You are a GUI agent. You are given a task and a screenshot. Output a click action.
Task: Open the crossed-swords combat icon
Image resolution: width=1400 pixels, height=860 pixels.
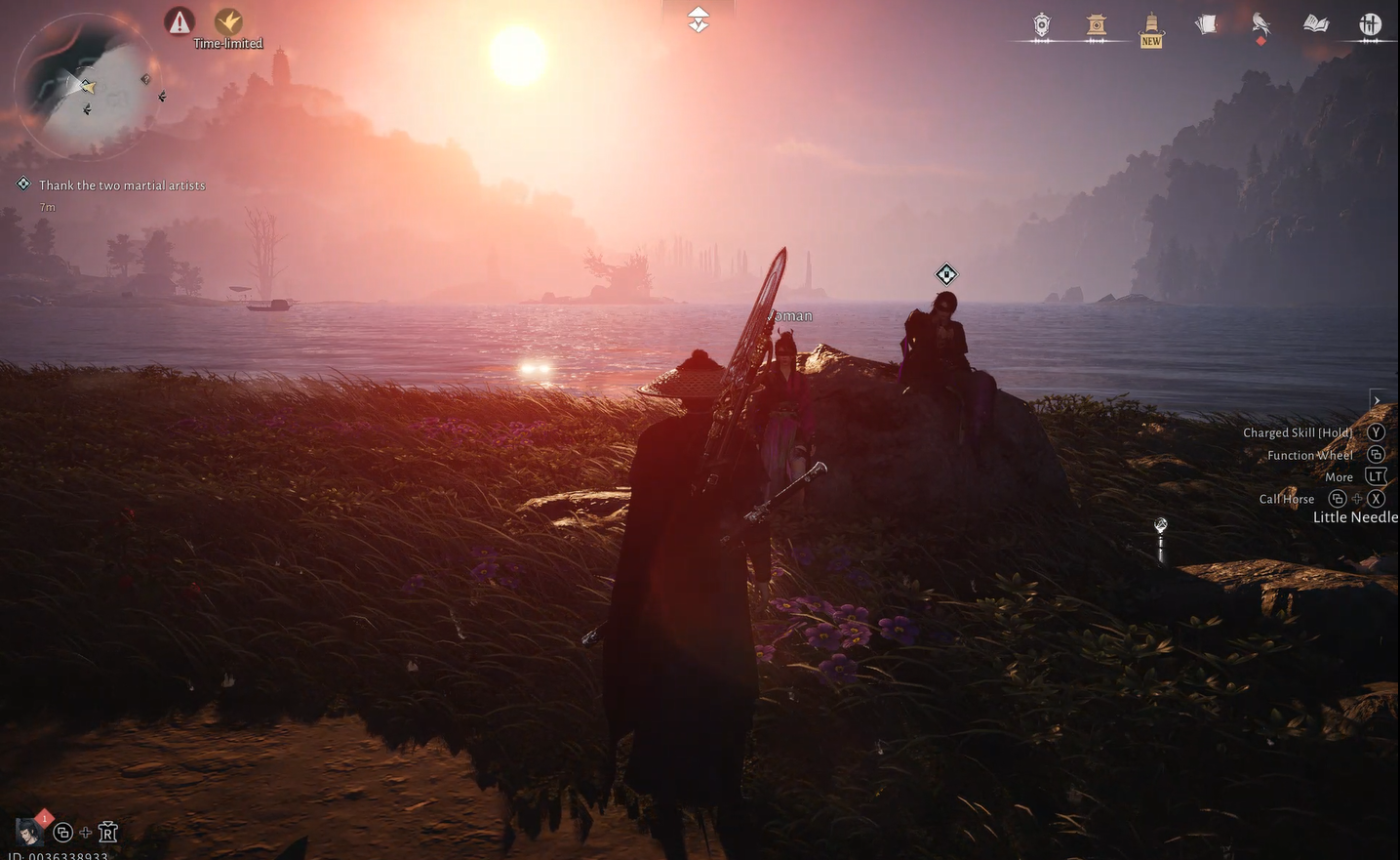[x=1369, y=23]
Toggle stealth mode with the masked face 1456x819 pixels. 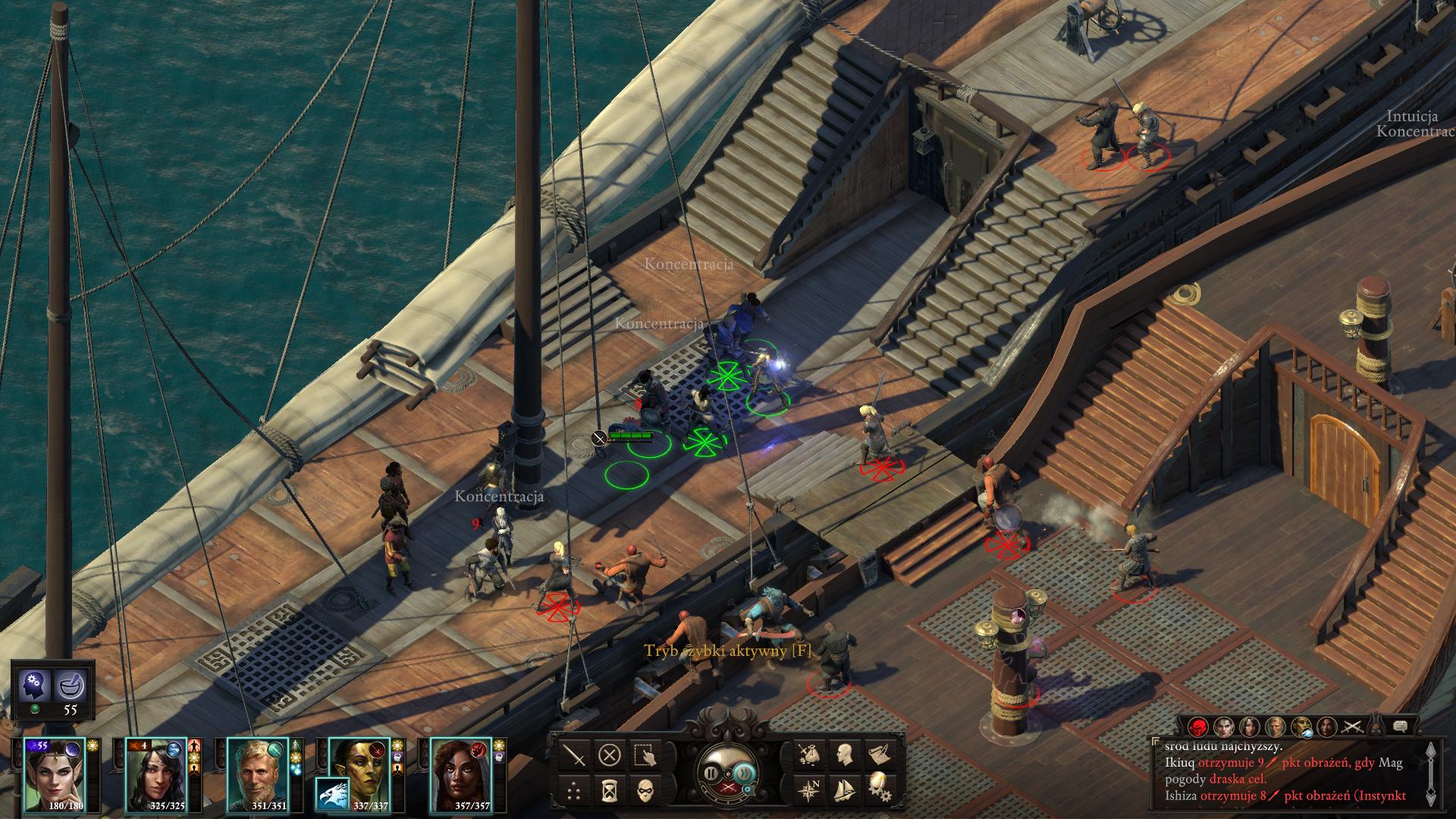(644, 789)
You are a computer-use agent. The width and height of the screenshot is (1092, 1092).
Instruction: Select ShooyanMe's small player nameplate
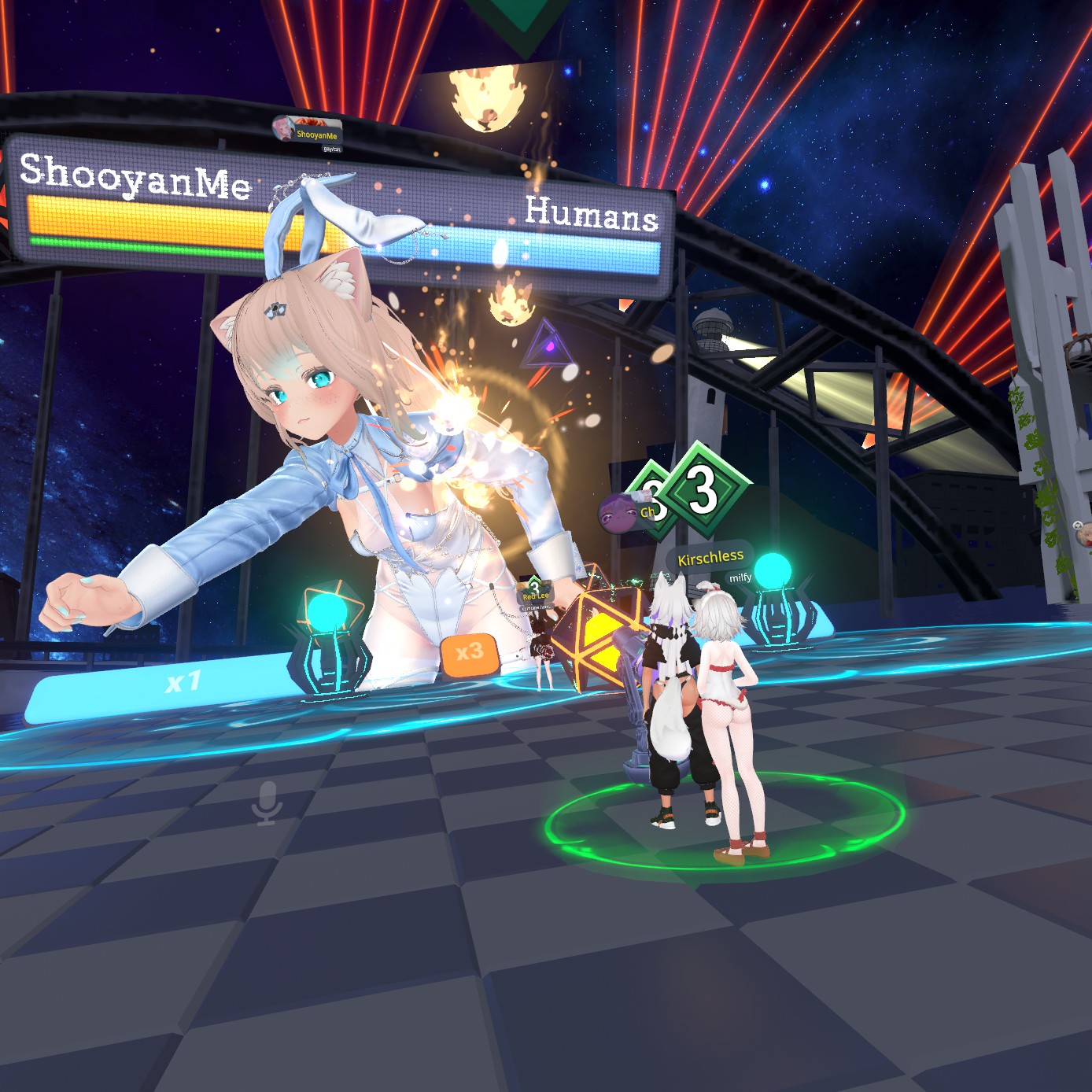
--------
What is being asked: Beginning at the line that contains "You are a computer-use" and continuing through the last of the lines, write those lines out again with "nameplate" swapped for "name tag" and nothing else altered. Leave the pictures out of your answer.

Written answer:
You are a computer-use agent. The width and height of the screenshot is (1092, 1092).
Instruction: Select ShooyanMe's small player name tag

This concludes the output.